Nachdem ich meinen Letzen Roman innerhalb von zwei Tagen ausgelesen hatte, bauchte ich unbedingt Nachschub. Auf meinem Reader war gerade nichts was mich ansprach, also durchforstete ich meine Bücherregale. Mein Blick fiel auf diesen Roman. Ich wollte Ihn eigentlich meiner Mutter zum Geburtstag schenken, hatte Ihn dann aber doch im Regal vergessen.

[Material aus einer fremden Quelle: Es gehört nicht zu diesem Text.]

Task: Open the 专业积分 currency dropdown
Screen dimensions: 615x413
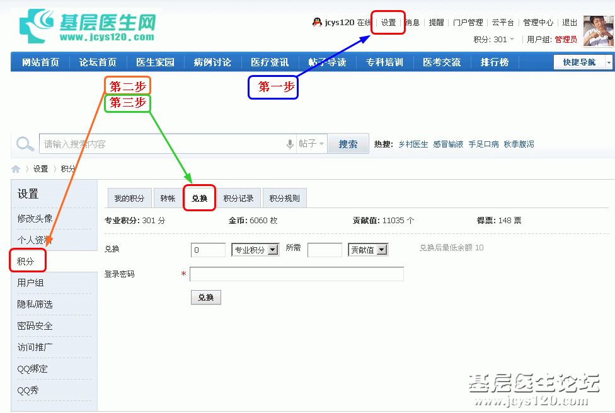Action: coord(273,250)
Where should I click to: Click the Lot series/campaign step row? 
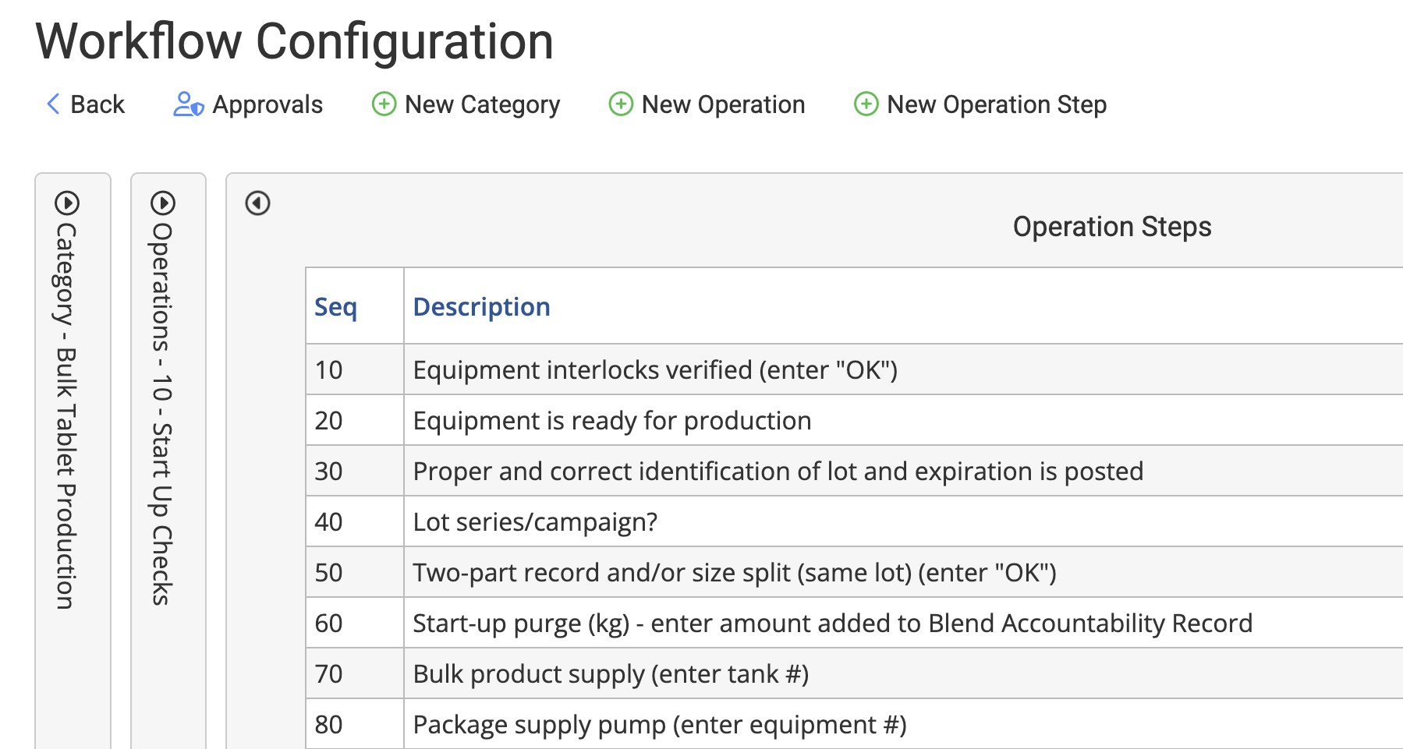pos(535,522)
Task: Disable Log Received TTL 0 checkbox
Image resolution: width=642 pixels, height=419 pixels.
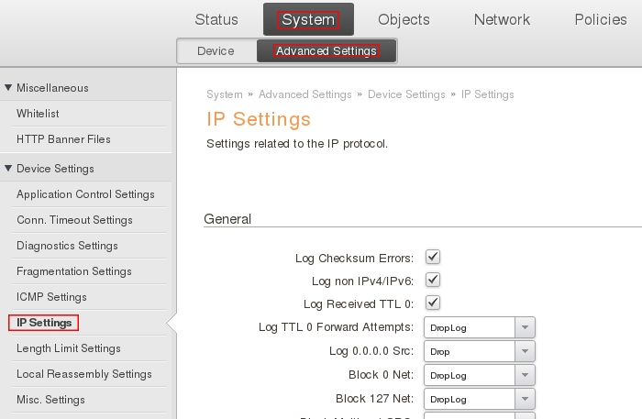Action: 433,303
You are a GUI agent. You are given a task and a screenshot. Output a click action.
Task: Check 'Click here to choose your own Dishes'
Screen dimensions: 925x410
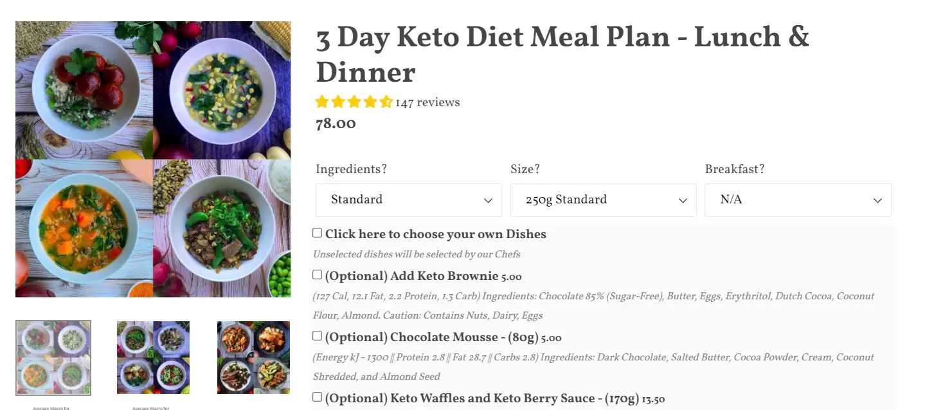(318, 233)
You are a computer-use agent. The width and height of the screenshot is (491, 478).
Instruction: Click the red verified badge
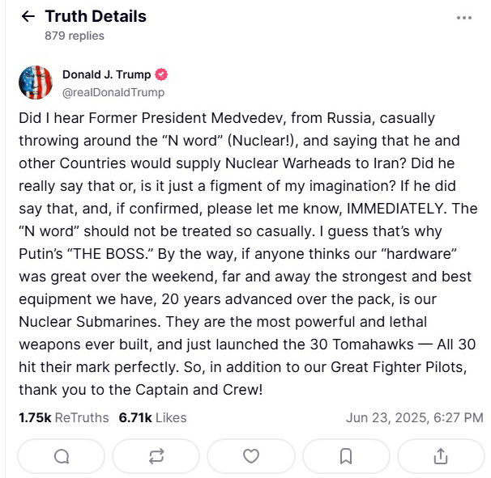[x=161, y=74]
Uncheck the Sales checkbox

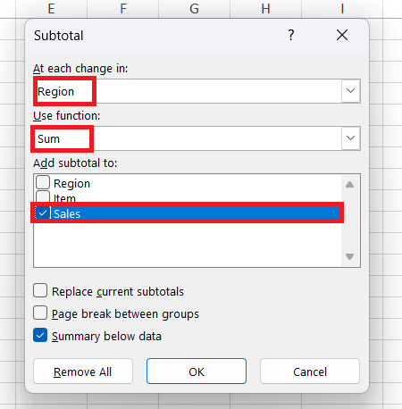click(x=43, y=213)
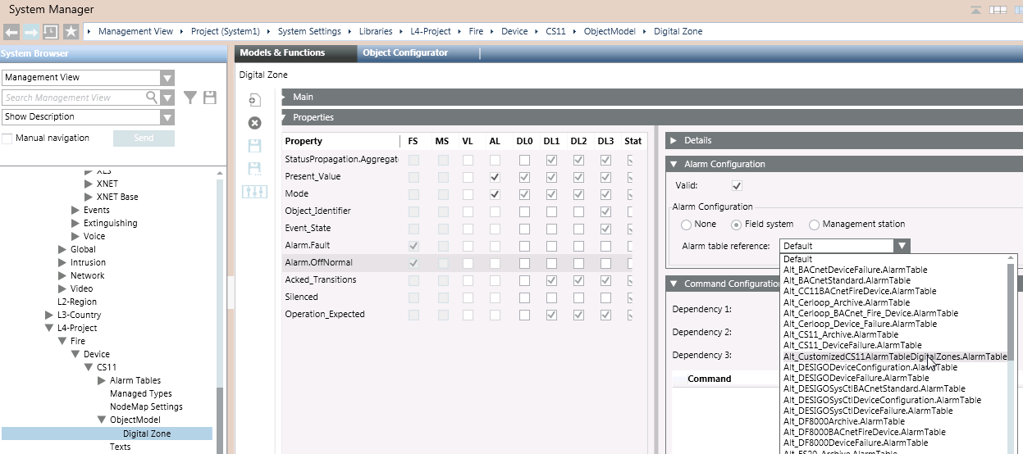Click the sliders settings icon in editor toolbar
This screenshot has height=454, width=1023.
254,191
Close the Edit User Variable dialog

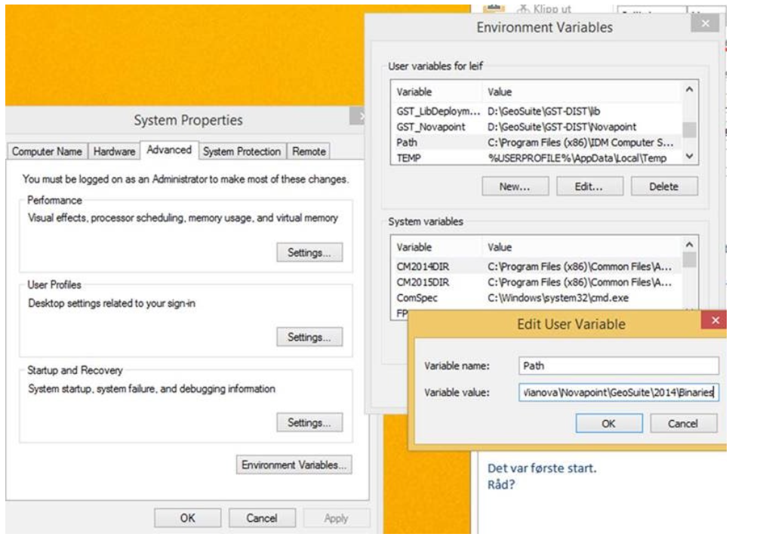715,321
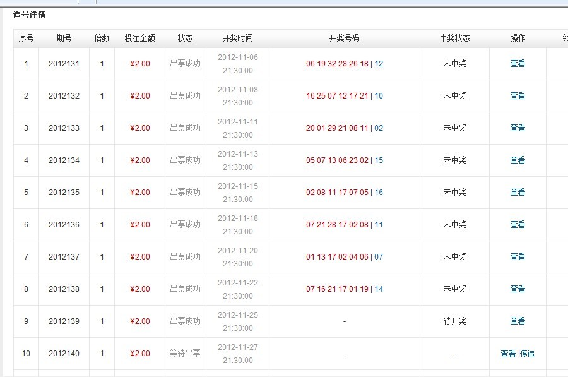Viewport: 568px width, 377px height.
Task: Click winning numbers 06 19 32 28 26 18
Action: pos(337,64)
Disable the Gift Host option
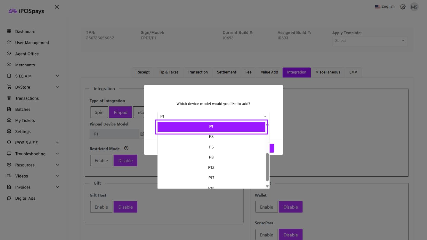The width and height of the screenshot is (427, 240). [x=125, y=207]
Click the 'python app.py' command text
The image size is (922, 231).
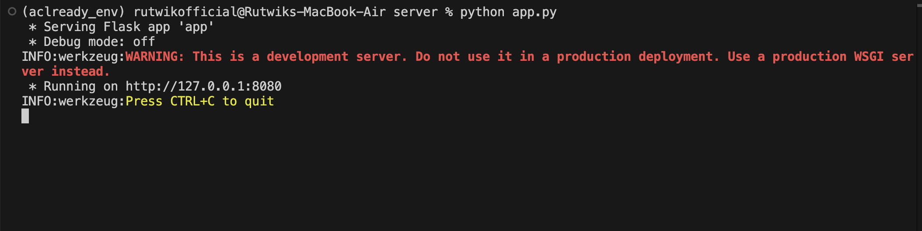coord(508,12)
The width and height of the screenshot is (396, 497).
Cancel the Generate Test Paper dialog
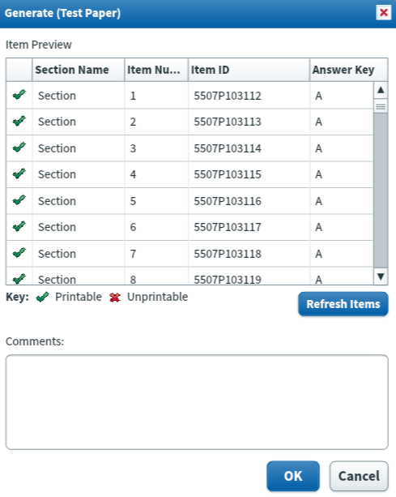tap(359, 476)
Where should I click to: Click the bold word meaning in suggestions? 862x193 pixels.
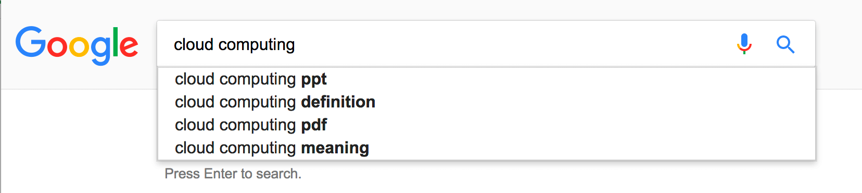pos(335,149)
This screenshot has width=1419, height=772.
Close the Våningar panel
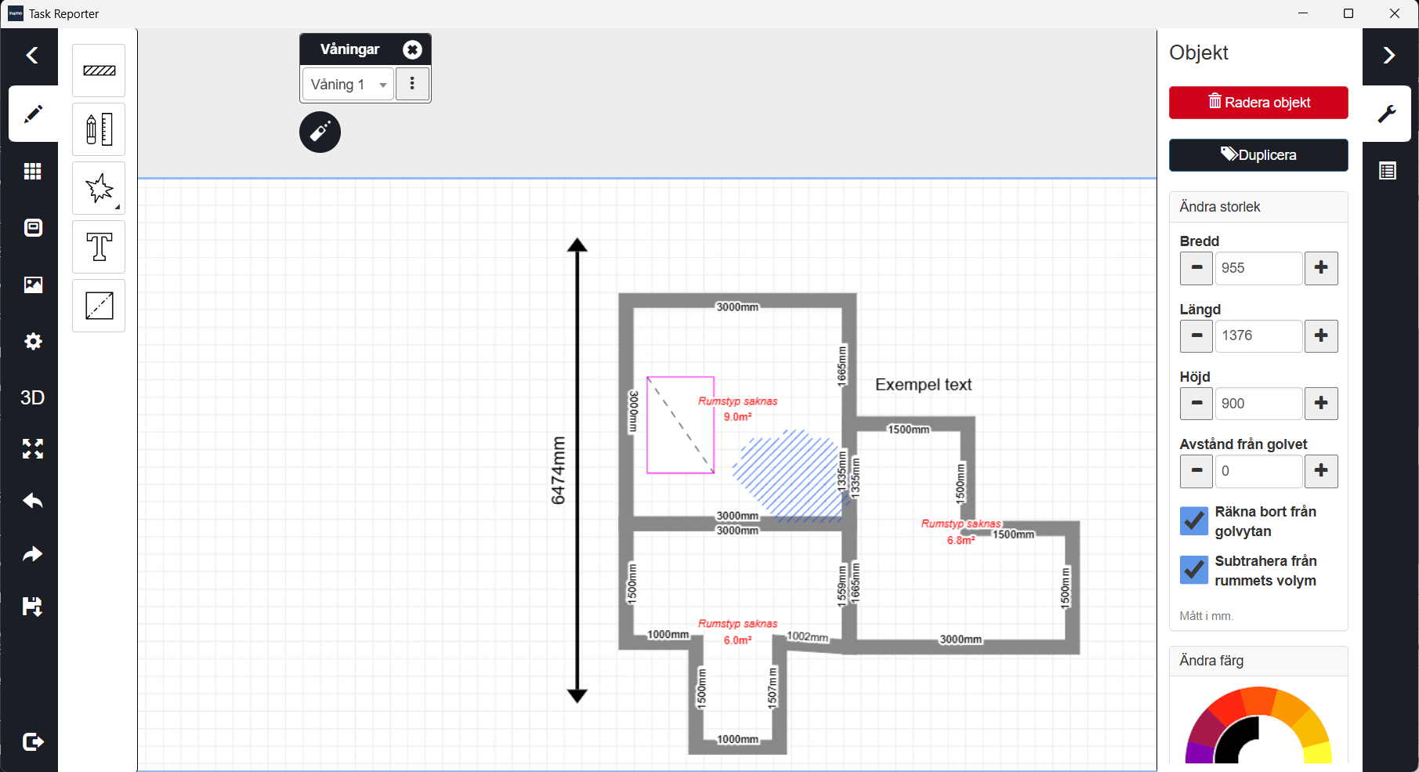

Ich war hin und her gerissen, da ich sehr selten in Deutscher Sprache Lese. Der Titel und das Cover waren aber doch so anmächelig, dass ich das Buch doch lesen wollte. Ein Kurzer Blick ins Impressum sagte mir auch, dass es keine Übersetzung war, also dache ich dass ich wohl mal eine Ausnahme machen könnte.

Nach dem ersten Kapitel nervte ich mich aber leider schon, da das Buch in London spielte und alles Sehr „englisch“ beschrieben war. Nun lese ich endlich mal in Deutsch und dann ist es doch alles mit Mister und Miss etc. Ich liess mich aber nicht zu sehr davon ablenken, denn ab dem zweiten Kapitel war ich gefesselt.

Eine junge Lektorin aus der Lombardei verliert in einem Part wegen des Windes einpaar Seiten eines Manuskripts, welche Sie gerade am lesen ist. Sie schaffte es aber, alle Seiten wieder einzusammeln. Gerade als Sie gehen will kommt ein Herr auf Sie zu, drückt Ihr eine Mappe in die Hand und sagt, dass Sie diese auch noch verloren hatte. Als Sie aber die Mappe anschaut, merkt Sie dass diese ein Manuskript enthält, welches aber nicht Ihr gehörte, aber der Herr war schon verschwunden.

Die Lektorin versucht nun den Autoren ausfindig zu machen, leider gibt es wenig hinweise und das Manuskript in der Mappe ist auch unvollständig. Es handelt von einem Mann, welche vom Pech verfolgt ist und selber auch Geschichten Schreibt. (Im Roman wird auch dieses Manuskript abgedruckt, immer Abwechselnd mit der Geschichte der Lektorin. Es ist jeweils in einer Anderen Schrift.)

Der Verleger der Lektorin erfährt von dem „gefundenen“ Manuskript und findet es so gut, dass er es verlegen will und er findet die Lektorin soll es zu Ende schreiben.

Ich finde dieser Roman ist sehr schön geschrieben und die zwei Geschichten verknüpfen sich sehr schön. Es liest sich leicht aber spannen und das Ende hat mir ein breites Lächeln auf mein Gesicht gezaubert. Wirklich sehr empfehlenswert.